Setting up the environment

Cluster-side Installation

Before progressing, please make sure the hardware, software, and configuration requirements have been met.

We will call the collection of SGE compute nodes, the “cluster”.

Extract the gobyweb binary distribution to the home directory of the gobyweb account on one of the cluster nodes. This will make the following files and directories

~gobyweb/
     gobyweb-VERSION-webapp.tar.gz    [this will be moved to the webserver]
     goby/
          goby.jar
          log4j.properties
          goby.properties
          *.R
          *.groovy
          *.jsap
          lib/
               sqlite-jdbc-3.7.2.jar
          nextgen-tools/
               [GSNAP, BWA, SAMTOOLS, etc. will go here]
     index-creation/
          reference-db/
               [this is where indexed references will go]
          create-indexes.sh
          Biomart.groovy
     goby-2.1.1-cpp.tgz

Next, in the gobyweb home directory on the cluster make the following additional directories.

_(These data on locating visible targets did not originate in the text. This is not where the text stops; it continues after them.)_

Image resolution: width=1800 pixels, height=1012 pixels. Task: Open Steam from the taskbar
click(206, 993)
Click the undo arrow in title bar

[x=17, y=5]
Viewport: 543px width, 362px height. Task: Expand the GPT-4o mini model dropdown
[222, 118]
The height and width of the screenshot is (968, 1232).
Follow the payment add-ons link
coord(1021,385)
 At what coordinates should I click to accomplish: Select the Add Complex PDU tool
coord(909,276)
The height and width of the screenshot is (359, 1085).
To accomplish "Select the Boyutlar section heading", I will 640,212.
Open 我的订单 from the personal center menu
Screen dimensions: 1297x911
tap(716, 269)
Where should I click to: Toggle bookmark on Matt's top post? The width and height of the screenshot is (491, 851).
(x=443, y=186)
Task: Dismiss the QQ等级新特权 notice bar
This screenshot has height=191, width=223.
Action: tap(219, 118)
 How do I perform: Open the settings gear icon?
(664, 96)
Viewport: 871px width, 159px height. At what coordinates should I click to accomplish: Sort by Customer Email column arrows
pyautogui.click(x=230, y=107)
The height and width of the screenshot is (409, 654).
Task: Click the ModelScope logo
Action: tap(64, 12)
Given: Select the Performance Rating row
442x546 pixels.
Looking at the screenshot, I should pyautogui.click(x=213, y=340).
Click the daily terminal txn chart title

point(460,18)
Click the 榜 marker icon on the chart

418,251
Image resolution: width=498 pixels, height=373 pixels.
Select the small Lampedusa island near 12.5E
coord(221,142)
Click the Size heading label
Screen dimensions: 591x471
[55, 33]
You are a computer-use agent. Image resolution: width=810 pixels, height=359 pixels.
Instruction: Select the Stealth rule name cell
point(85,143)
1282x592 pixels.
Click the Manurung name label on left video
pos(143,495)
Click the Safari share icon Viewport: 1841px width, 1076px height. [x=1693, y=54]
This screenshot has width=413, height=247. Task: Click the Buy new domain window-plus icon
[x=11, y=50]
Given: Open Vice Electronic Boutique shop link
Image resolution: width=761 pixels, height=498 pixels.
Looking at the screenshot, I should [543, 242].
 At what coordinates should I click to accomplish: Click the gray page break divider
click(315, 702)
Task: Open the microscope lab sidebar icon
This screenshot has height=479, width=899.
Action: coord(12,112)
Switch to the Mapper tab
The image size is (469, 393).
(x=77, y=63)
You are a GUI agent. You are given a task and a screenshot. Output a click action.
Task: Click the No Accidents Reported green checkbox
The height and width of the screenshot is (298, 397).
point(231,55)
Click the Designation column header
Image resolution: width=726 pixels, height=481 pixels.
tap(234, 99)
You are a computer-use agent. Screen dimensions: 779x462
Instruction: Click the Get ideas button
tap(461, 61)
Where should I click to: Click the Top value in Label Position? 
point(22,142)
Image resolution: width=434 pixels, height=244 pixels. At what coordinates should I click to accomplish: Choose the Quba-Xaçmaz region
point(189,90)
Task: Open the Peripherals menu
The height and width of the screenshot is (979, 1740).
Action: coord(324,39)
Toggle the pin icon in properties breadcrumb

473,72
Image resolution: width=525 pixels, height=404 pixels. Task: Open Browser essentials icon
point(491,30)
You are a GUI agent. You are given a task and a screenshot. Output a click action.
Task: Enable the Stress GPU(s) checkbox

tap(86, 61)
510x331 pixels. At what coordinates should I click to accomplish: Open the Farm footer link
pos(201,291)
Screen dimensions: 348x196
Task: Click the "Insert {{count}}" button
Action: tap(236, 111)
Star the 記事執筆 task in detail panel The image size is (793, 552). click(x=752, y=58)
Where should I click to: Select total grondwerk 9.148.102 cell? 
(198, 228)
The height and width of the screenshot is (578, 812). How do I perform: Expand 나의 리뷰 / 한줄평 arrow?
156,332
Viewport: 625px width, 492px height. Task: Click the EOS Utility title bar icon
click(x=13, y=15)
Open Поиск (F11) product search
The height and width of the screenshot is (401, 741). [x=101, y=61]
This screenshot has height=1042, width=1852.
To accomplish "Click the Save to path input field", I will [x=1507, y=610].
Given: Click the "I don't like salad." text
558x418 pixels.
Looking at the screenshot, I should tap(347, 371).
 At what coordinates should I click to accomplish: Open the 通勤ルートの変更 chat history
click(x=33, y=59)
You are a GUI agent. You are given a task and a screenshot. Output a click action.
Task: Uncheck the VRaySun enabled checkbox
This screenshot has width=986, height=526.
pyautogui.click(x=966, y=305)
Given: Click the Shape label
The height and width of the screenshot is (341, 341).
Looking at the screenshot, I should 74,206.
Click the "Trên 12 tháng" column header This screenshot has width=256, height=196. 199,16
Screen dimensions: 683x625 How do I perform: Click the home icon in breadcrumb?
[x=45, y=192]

  • mkdir ~/GOBYWEB_SGE_JOBS
  • mkdir ~/GOBYWEB_FILES

Installing the Goby and SQLite JDB Driver Jars for Groovy

The distribution contains the SQLite JDBC Driver sqlite-jdbc-3.7.2.jar. This should be installed for use with Groovy using the following commands

  • mkdir -p ~/.groovy/lib
  • ln -s ~/goby/lib/sqlite-jdbc-3.7.2.jar ~/.groovy/lib
  • ln -s ~/goby/goby.jar ~/.groovy/lib

Building and installing the goby-2.1.1-cpp Library

The goby-2.1.1-cpp.zip file is included in distribution and is required to build aligners that have native Goby file format support. To build this library, use the following steps:

Unpack the library tar file

  • cd ~
  • unzip goby-2.1.1-cpp.zip
  • cd goby_2.1.1/cpp

Follow the instructions found in ~/goby_2.1.1/cpp/README.txt

Please note that we may have released a more recent version of Goby than 2.1.1 at the time you are installing. We do recommend that you start by downloading goby_2.1.1 because this version has been well tested with GobyWeb 1.9.1. Once you have determined that the installation works well, you can try the latest release of Goby.

Configuring R

This installation guide assumes you already have R installed on the cluster nodes. GobyWeb requires some additional R packages and configuration. Add the following variables to ~gobyweb/.bash_profile (these assume you are running an R 2.12 version)

export R_HOME=`R RHOME | /bin/grep --invert-match WARNING`
export R_LIB1=${R_HOME}/lib
export R_LIB2=${HOME}/R/x86_64-unknown-linux-gnu-library/2.12/rJava/jri
export LD_LIBRARY_PATH=${LD_LIBRARY_PATH}:${R_LIB1}:${R_LIB2}

You will logout then login again for these environment variables to take effect.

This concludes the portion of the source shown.